Movie Review: ‘No Other Land’ is a shocking look at Palestinian life under occupation
Movie Review: ‘No Other Land’ is a shocking look at Palestinian life under occupation
The irony shouldn’t be lost on anyone that “No Other Land,” a documentary about the systemic demolition of Palestinian homes in the West Bank, cannot find a cinematic home, either with a distributor or a major U.S. streamer.
Producers have opted to self-distribute this powerful, pointed look at Israel’s policies in seized land despite the movie earning an Oscar nomination and wins at the Berlin International Film Festival, Gotham Awards and Los Angeles Film Critics Association Awards. “No Other Land” is, in its nature, a piece of advocacy. There are no both-sidesing explored here. The filmmakers — a Palestinian-Israeli collective of four directors — make it clear they hope documenting their plight will get the United States to pressure Israel to stop the destruction.
The documentary is largely told from the perspective of Basel Adra, an activist born in Masafer Yatta, a collection of villages in the southern mountains of the occupied West Bank. The Israelis have ordered Palestinians off the land to make room for a military training ground.
Shot between 2019 and 2023 — filming ended before the Israel-Hamas war exploded — the bulldozers arrive and never stop, protected by soldiers and ripping through simple concrete homes. The residents retreat to caves, albeit with high-def TV connections. Then they try to rebuild, often under the stealth of night. Then the bulldozers return.
“They destroy us slowly. Every week, a home,” goes the narration. “Every week a new family must decide: Endure, or leave their land.”
Adra and Palestinian co-writer and co-director Hamdan Ballal are joined by an Israeli journalist, Yuval Abraham, who arrives in Masafer Yatta with the cinematographer Rachel Szor. Abraham is asked point blank on his arrival: “What do you think about what your country is doing to us?” His answer: “I think it’s a crime.”
It is a wrenching movie to see: Soldiers, with vague permission from a court that Palestinians have no say in, push old women and children, not answering their pleas to stop and merely waving away residents whose families have lived in the region since the 1830s. The residents can’t vote and their license plates set them apart from Israelis. They’re hoping enough likes on social media can change their plight.
We see women carrying out their rugs from rubble and children bewildered as their outhouse is knocked down.
“We have no other land,” says one resident, giving the documentary its name. At one point, a playground is demolished. At another, a school. Then a well is filled with concrete and water lines are cut with a chainsaw. Sometimes, nearby Israeli settlers attack as soldiers stand by.

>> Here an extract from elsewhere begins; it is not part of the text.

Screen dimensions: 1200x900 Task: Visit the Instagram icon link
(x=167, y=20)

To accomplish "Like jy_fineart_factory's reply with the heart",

The Palestinians are unarmed, except for cellphone cameras, which the soldiers clearly hate. When they march — a ragtag group with a banner reading “Palestinian Lives Matter” — they are met with stun grenades.
Shaky cellphone footage of military altercations mix with archive footage, TV newscasts and dreamy, languid shots of dusty villages at night lit by naked bulbs. Sometimes current day images melt to those of a generation ago, when in home movies we see Adra’s father protesting the same injustices, a never-ending cycle. His first memory is his father’s first arrest.
“No Other Land” is a piece of resistance but also humanization. When Adra is about to be arrested, his mother says what mothers regularly do: “Go wear a warmer coat,” she counsels. Palestinian children laugh as they play games in the street, throw snowballs in winter and sway gleefully from makeshift swings.
“I hope we’ll change this bad reality,” says Adra at the end. “I hope,” chimes in Abraham.
“No Other Land,” in movie theaters in select cities, is not rated but has language and violence throughout. Running time: 95 minutes. Three and a half stars out of four.